Uma das posturas identificadas é chamada de ‘enfrentamento direto’. “Ela se refere aos atletas que ignoram a dor e a encaram como parte da competição esportiva, tendo grandes chances de se machucarem”, explica Rubio. Também são mais sensíveis ao risco de lesão os atletas classificados com a postura de ‘catastrofização’, que tendem a se desesperar com a dor e serem pessimistas, o que dificulta sua recuperação.

Rubio: “Ao determinarmos o perfil de cada um, conseguimos entender o melhor caminho para enfrentar e tratar a dor”

Outro perfil identificado pelo questionário é o dos atletas que têm um ‘enfrentamento cognitivo’ da dor, ou seja, aqueles que procuram se informar sobre a dor e tentam tratá-la da melhor maneira, resultando em uma boa recuperação. Já os que têm o ‘evitamento’ como característica tendem a se poupar quando sentem dor. Segundo Rubio, esse tipo de atleta se torna menos competitivo. Por fim, o questionário indica também os esportistas que têm consciência corporal, que percebem os sinais que o corpo emite quando uma lesão está por vir. Atletas desses três últimos perfis têm menores chances de lesões.

“Ao determinarmos o perfil de cada um, conseguimos entender o melhor caminho para enfrentar e tratar a dor; é algo que varia de atleta para atleta, cada um demanda um tratamento diferente”, esclarece a psicóloga. Ao saber qual a principal característica de cada atleta, os treinadores e os próprios esportistas podem ser mais cautelosos para prevenir as lesões. “O objetivo ao aplicar o questionário é descobrir quais atletas estão mais suscetíveis a lesões, podendo evitá-las”, explica.

Basquete
Em esportes de maior contato, como o basquete, os atletas tendem a sofrer mais impactos, o que os leva a se acostumar com a dor e ter mais facilidade de enfrentá-la. (foto: Tulane Public Relations/ Flickr – CC BY 2.0)
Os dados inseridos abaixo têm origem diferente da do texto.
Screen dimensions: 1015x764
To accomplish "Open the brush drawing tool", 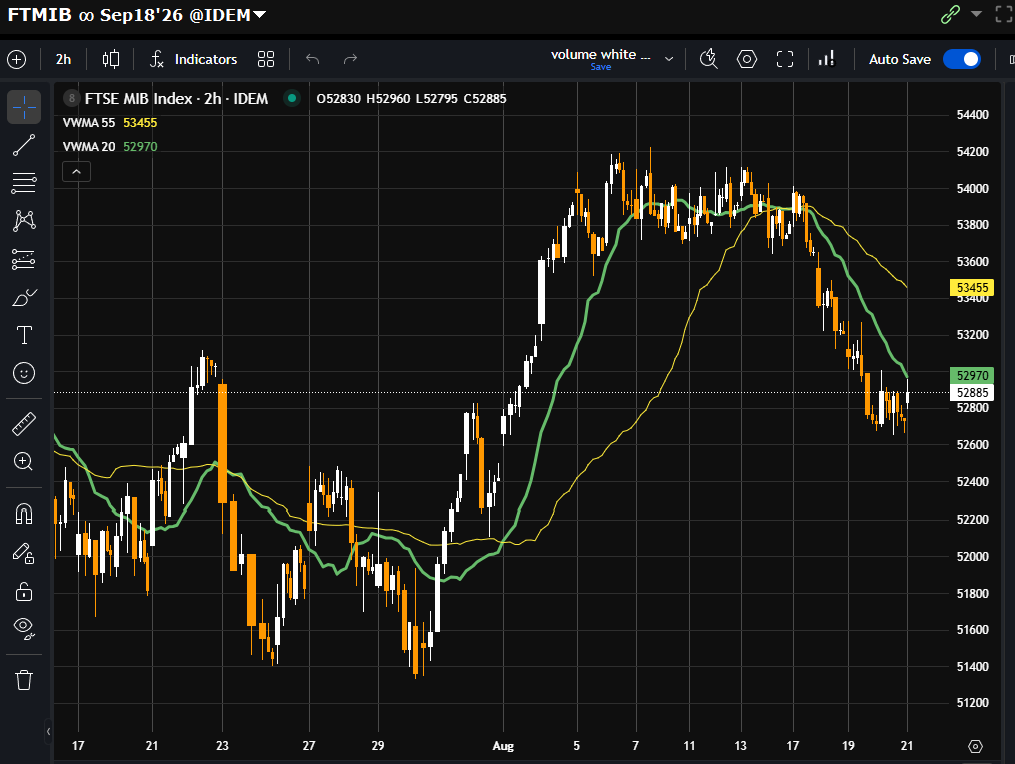I will tap(24, 298).
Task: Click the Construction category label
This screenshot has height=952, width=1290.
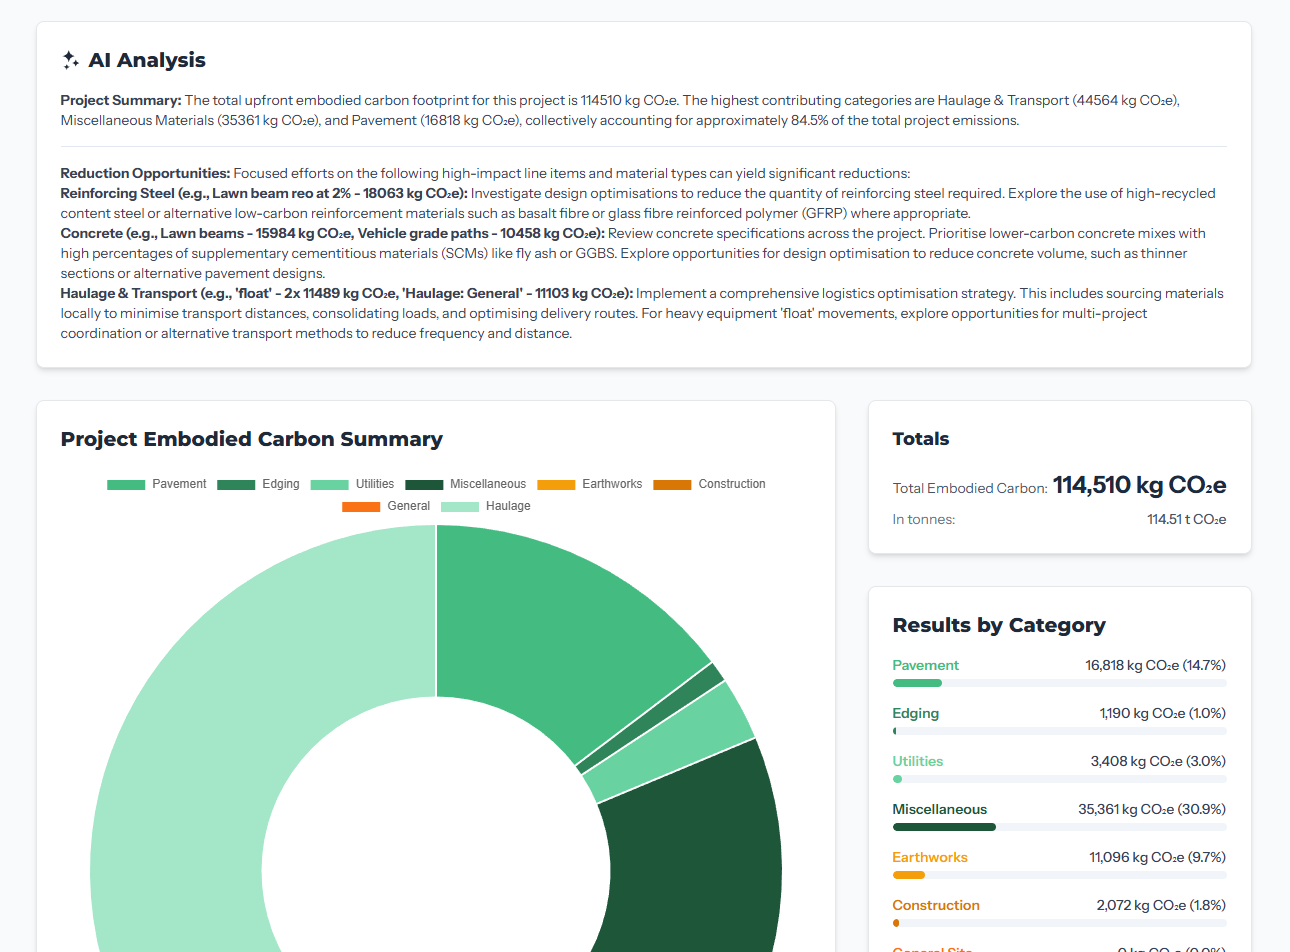Action: pyautogui.click(x=936, y=904)
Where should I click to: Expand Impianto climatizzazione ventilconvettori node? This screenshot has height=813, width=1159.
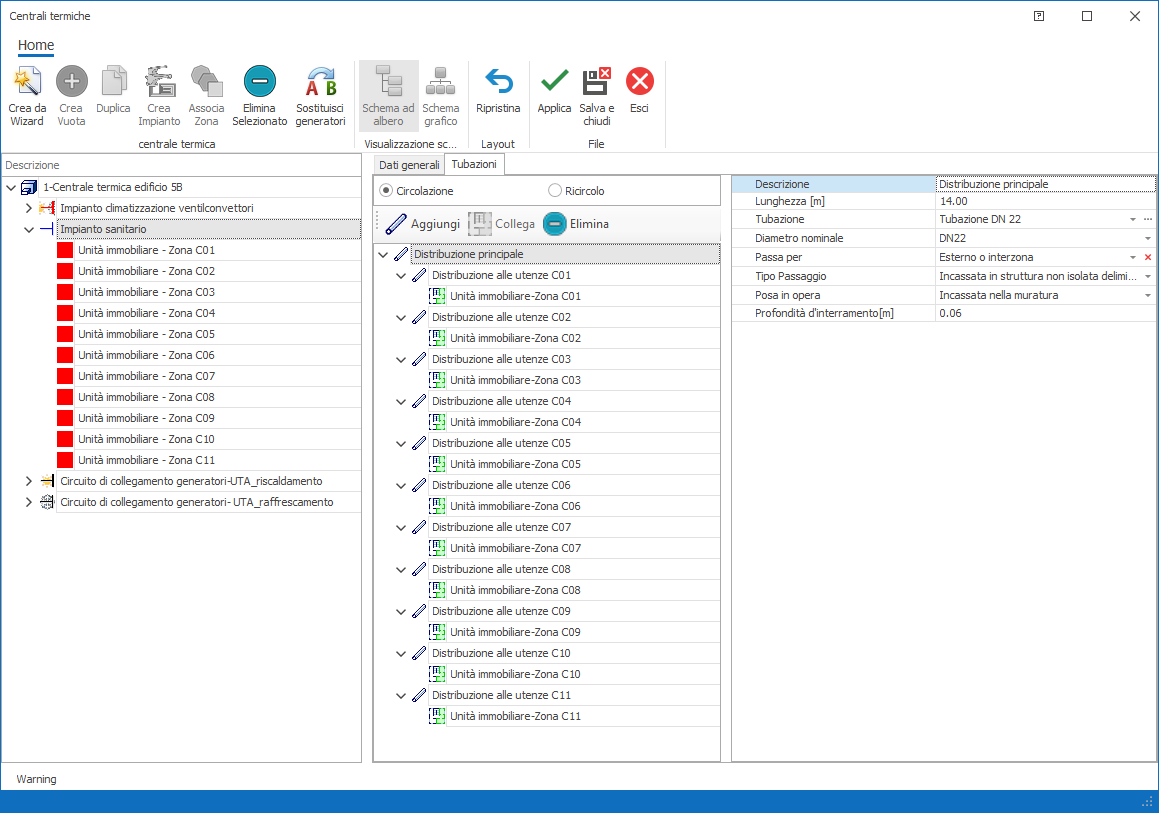click(28, 208)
A principal motivação da psicóloga para lidar com a dor e as lesões de atletas foi o relato dos próprios esportistas com quem ela conversava. “Faço uma pesquisa com ex-atletas olímpicos há 14 anos e o tema dor é quase sempre citado por eles”, diz. “É uma dor física e emocional que espanta, e saber enfrentá-la é essencial para evitar consequências negativas.”

Resultados preliminares

O questionário já foi aplicado em 216 atletas de nível olímpico de diferentes modalidades: atletismo, basquete, futebol, handebol, rugby, tênis de mesa, voleibol, entre outras. Segundo Rubio, embora nenhum perfil de atleta tenha se destacado nas modalidades, foi possível perceber que cada esporte tem características próprias que afetam a percepção da dor.

Cada esporte tem características próprias que afetam a percepção da dor

Existem diferenças, por exemplo, entre esportes de maior e menor contato entre os atletas. “Quem pratica modalidades que requerem maior contato tende a sofrer mais impactos e a se acostumar com a dor, apresentando mais facilidade de enfrentá-la”, pontua.

A pesquisadora acredita que, com mais alguns testes, chegará a um modelo final eficiente de questionário. “Para saber se a avaliação será efetiva, precisamos de pelo menos dois anos de prática, mas estou confiante em obter bons resultados”, afirma.